* _Listed records_:

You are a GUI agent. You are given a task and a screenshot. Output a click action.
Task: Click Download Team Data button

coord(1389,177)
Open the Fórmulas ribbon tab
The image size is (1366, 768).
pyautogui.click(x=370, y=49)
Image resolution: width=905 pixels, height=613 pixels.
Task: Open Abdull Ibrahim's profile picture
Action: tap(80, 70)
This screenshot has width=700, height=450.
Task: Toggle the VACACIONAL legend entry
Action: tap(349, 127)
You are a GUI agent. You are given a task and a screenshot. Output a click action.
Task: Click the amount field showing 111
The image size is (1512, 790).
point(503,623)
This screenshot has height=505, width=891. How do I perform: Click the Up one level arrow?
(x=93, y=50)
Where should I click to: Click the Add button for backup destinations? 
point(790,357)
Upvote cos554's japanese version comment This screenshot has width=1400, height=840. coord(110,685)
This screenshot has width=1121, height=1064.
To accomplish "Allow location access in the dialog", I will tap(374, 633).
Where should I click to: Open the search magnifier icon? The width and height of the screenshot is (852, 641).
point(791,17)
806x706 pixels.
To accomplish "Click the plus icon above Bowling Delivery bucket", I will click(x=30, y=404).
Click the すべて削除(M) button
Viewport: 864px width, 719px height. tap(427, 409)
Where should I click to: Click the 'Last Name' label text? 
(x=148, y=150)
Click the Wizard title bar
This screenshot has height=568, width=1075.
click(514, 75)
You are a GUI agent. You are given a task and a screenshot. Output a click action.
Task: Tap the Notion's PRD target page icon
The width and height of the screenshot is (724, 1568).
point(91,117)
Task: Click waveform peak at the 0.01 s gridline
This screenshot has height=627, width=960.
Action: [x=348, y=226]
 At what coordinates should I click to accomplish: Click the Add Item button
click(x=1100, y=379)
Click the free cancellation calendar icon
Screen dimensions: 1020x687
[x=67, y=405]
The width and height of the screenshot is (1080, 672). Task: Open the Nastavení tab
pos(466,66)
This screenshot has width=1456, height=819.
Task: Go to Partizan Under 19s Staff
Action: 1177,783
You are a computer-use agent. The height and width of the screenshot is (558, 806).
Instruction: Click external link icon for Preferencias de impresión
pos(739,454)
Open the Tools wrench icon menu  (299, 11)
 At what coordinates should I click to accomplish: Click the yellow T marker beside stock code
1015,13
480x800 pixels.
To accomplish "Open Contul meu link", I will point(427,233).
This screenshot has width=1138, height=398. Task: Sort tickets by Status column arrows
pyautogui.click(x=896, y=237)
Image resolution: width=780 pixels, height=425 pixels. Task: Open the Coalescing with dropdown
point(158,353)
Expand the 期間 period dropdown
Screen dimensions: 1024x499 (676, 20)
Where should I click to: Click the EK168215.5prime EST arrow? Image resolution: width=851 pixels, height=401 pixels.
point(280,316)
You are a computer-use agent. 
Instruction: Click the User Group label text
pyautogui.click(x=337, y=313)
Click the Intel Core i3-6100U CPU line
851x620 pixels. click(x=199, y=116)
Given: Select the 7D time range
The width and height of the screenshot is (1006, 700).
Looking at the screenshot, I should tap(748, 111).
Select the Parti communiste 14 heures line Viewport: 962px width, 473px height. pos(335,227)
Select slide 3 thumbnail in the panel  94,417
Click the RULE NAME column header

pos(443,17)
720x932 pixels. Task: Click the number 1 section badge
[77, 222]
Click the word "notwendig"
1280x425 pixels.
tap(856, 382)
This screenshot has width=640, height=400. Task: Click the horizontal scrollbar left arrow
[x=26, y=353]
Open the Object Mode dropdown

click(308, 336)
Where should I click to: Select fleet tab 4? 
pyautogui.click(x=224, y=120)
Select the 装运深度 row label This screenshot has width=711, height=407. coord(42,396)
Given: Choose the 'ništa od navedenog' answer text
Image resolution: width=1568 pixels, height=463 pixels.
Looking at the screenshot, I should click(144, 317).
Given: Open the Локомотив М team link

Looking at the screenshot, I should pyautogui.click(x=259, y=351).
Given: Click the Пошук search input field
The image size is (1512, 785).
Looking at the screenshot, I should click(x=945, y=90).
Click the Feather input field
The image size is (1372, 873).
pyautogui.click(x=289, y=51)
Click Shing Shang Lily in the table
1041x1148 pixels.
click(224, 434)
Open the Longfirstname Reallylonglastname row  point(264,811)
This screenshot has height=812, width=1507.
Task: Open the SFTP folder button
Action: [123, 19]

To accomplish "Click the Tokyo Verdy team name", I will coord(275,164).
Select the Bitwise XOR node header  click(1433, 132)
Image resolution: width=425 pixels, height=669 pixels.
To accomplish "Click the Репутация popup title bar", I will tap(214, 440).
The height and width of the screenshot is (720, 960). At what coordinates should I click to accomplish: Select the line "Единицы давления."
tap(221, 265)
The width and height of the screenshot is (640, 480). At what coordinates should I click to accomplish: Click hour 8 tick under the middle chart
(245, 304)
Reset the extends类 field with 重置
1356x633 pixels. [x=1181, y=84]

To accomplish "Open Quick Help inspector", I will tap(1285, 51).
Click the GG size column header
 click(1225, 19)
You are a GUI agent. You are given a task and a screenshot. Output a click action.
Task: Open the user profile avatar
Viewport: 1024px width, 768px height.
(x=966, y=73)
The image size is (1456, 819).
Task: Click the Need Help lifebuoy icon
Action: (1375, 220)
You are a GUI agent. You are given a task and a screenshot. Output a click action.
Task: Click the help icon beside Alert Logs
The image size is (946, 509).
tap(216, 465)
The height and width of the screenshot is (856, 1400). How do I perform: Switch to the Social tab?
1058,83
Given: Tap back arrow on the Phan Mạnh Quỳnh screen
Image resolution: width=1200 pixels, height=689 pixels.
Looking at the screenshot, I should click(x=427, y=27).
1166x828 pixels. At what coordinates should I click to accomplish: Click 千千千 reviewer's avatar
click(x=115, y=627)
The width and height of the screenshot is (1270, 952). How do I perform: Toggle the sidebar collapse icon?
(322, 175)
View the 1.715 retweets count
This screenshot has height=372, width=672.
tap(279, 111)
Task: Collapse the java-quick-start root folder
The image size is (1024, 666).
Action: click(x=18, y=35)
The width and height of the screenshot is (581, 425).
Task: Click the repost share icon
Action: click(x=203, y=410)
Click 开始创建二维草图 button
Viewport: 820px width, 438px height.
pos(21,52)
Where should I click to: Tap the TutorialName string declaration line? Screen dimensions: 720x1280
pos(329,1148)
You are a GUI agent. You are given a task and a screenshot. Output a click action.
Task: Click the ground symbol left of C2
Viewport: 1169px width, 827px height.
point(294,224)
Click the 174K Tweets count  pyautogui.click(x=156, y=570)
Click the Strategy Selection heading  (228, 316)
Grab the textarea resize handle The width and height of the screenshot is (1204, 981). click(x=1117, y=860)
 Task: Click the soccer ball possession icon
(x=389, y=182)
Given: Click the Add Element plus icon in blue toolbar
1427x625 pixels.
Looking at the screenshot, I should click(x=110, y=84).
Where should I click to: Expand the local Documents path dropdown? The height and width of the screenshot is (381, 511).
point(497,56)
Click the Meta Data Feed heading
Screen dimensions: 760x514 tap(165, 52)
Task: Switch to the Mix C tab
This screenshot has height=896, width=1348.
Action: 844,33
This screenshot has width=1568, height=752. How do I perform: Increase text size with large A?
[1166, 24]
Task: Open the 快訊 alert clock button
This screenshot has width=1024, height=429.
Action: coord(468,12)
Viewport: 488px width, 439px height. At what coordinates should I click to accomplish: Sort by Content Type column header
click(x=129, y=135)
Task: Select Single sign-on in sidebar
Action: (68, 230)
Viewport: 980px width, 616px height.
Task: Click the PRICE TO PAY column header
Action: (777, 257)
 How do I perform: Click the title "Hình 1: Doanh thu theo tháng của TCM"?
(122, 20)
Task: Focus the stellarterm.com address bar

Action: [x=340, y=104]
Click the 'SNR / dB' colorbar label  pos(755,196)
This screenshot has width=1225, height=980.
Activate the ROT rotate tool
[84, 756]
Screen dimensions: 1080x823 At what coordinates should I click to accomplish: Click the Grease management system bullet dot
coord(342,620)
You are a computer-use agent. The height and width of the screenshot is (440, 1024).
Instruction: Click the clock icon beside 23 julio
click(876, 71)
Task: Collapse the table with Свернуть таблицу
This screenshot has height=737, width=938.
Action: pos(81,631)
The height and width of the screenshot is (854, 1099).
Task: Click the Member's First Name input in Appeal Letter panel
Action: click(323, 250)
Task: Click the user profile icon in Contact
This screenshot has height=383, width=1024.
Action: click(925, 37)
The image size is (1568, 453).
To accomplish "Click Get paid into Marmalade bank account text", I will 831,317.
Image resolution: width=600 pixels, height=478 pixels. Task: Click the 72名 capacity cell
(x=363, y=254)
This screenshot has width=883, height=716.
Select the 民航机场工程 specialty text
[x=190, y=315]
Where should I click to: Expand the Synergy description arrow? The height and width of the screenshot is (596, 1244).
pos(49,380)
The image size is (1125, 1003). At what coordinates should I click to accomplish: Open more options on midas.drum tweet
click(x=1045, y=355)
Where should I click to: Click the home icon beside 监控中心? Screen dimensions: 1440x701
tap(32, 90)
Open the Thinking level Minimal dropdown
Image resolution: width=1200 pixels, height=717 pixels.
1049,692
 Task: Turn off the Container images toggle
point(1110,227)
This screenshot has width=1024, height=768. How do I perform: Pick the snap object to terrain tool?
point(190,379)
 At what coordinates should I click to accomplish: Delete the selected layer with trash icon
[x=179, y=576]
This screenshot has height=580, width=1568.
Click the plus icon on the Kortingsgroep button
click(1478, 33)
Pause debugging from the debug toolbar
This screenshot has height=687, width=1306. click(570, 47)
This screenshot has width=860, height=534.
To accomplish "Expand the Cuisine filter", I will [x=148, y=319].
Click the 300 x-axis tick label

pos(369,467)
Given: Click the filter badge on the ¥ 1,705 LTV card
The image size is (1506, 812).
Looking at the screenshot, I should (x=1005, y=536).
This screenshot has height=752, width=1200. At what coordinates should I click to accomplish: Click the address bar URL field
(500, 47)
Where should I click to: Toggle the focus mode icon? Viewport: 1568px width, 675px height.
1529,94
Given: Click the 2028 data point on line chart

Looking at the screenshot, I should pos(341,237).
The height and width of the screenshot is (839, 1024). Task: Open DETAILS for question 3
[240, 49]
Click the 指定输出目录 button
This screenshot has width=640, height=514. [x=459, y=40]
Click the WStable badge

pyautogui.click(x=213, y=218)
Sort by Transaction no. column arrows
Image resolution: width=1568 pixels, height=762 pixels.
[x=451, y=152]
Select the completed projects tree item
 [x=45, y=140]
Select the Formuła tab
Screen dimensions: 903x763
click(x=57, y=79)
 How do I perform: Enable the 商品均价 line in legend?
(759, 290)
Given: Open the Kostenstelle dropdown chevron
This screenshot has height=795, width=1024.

* _What is required_: Copy each line in the listing where "will" appears.

* _Reply to the task_:
To accomplish "Allow location access in the dialog", I will tap(374, 633).
To accomplish "Click the plus icon above Bowling Delivery bucket", I will click(x=30, y=404).
To accomplish "Open Contul meu link", I will point(427,233).
To accomplish "Click the Tokyo Verdy team name", I will coord(275,164).
To accomplish "Click the Репутация popup title bar", I will tap(214, 440).
To accomplish "Open Quick Help inspector", I will tap(1285, 51).
To accomplish "Click Get paid into Marmalade bank account text", I will 831,317.
To accomplish "Expand the Cuisine filter", I will [x=148, y=319].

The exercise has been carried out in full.